TEXT TO READ:
#####

If we look at the work of andrey nikolaev: https://andreynikolaev.files.wordpress.com/2016/03/latches_and_mutexes_in_oracle_12c.pdf
We know that the first argument of kslgetl is the latch address, and the second argument is 0 for no wait or 1 for willing to wait mode. What becomes clear, is that a foreground process gets the redo allocation latch in nowait mode. Of course this is widely known and documented. the return code of 0x1 means the latch is successfully taken. The latch that is fetched before the redo allocation latch of course is the redo copy latch:

SQL> @flba 76fdebe0
ADDR             NAME
---------------- ------------------------
0000000076FDEBE0 redo copy

If we look again at the figures of the two redo allocation latches protecting the public redo strands:

ADDR                 CHILD# NAME                       GETS     MISSES IMMEDIATE_GETS IMMEDIATE_MISSES
---------------- ---------- -------------------- ---------- ---------- -------------- ----------------
0000000076FE0CB0          2 redo allocation            6168          1           1708                2
0000000076FE0C10          1 redo allocation            7267         20          34804               15

It becomes apparent that child# 1 is used way more than child# 2, which is visible in the column ‘immediate_gets’. How does that work? Let’s take the first redo allocation child latch, and issue an insert again with debugtrace on it.

session 1:

SQL> oradebug setmypid
Statement processed.
SQL> oradebug call kslgetl 0x76FE0C10 0 0 2442
Function returned 1

session 2; debugtrace output:

 | | | | | | | | | | | | | | | | > kslgetl(0x76fdebe0, 0, ...)
 | | | | | | | | | | | | | | | | < kslgetl+0x00000000012f returns: 0x1
 | | | | | | | | | | | | | | | | > kslgetl(0x76fe0c10, 0, ...)
 | | | | | | | | | | | | | | | | < kslgetl+0x00000000012f returns: 0
 | | | | | | | | | | | | | | | | > kslgetl(0x76fe0cb0, 0, ...)
 | | | | | | | | | | | | | | | | < kslgetl+0x00000000012f returns: 0x1

First child# 1 is tried, but when the latch is already taken, indicated by returncode 0, it turns to the second latch.

What will happen when both latches are taken?

session 1:

SQL> oradebug call kslgetl 0x76FE0C10 0 0 2442
Function returned 1
SQL> oradebug call kslgetl 0x76FE0CB0 0 0 2442
Function returned 1

This is what it looks like on in debugtrace output:

 | | | | | | | | | | | | | | | | > kslgetl(0x76fe0cb0, 0, ...)
 | | | | | | | | | | | | | | | | < kslgetl+0x00000000012f returns: 0
 | | | | | | | | | | | | | | | | > kslgetl(0x76fe0c10, 0, ...)

#####

TO DO:
How does the redo allocation latch write-up above continue? Extend it from its final line.

DATA SECTION:
#####

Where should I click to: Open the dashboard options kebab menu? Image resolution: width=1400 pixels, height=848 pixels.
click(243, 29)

#####

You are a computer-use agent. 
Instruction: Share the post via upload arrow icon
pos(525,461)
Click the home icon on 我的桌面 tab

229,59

#####

TASK OUTPUT:
 | | | | | | | | | | | | | | | | < kslgetl+0x00000000012f returns: 0
 | | | | | | | | | | | | | | | | > kslgetl(0x76fe0cb0, 0x1, ...)
 | | | | | | | | | | | | | | | | | > kslges(0x76fe0cb0, 0x7a63c410, ...)
 | | | | | | | | | | | | | | | | | | > ksuSdiInProgress(0x2, 0x7a63c410, ...)
 | | | | | | | | | | | | | | | | | | < ksuSdiInProgress+0x000000000035 returns: 0
 | | | | | | | | | | | | | | | | | | > kskthbwt(0, 0, ...)
 | | | | | | | | | | | | | | | | | | < kskthbwt+0x0000000000a1 returns: 0x10
 | | | | | | | | | | | | | | | | | | > kslwlmod(0x7ffc45d6ab00, 0x7a63c410, ...)
 | | | | | | | | | | | | | | | | | | | > kstmgetsectick(0x7ffc45d6ab00, 0x7a63c410, ...)
 | | | | | | | | | | | | | | | | | | | < kstmgetsectick+0x00000000003a returns: 0x5a4bd4b9
 | | | | | | | | | | | | | | | | | | < kslwlmod+0x0000000000cb returns: 0xffffffff
 | | | | | | | | | | | | | | | | | | > kslwtbctx(0x7ffc45d6a988, 0x7a63c588, ...)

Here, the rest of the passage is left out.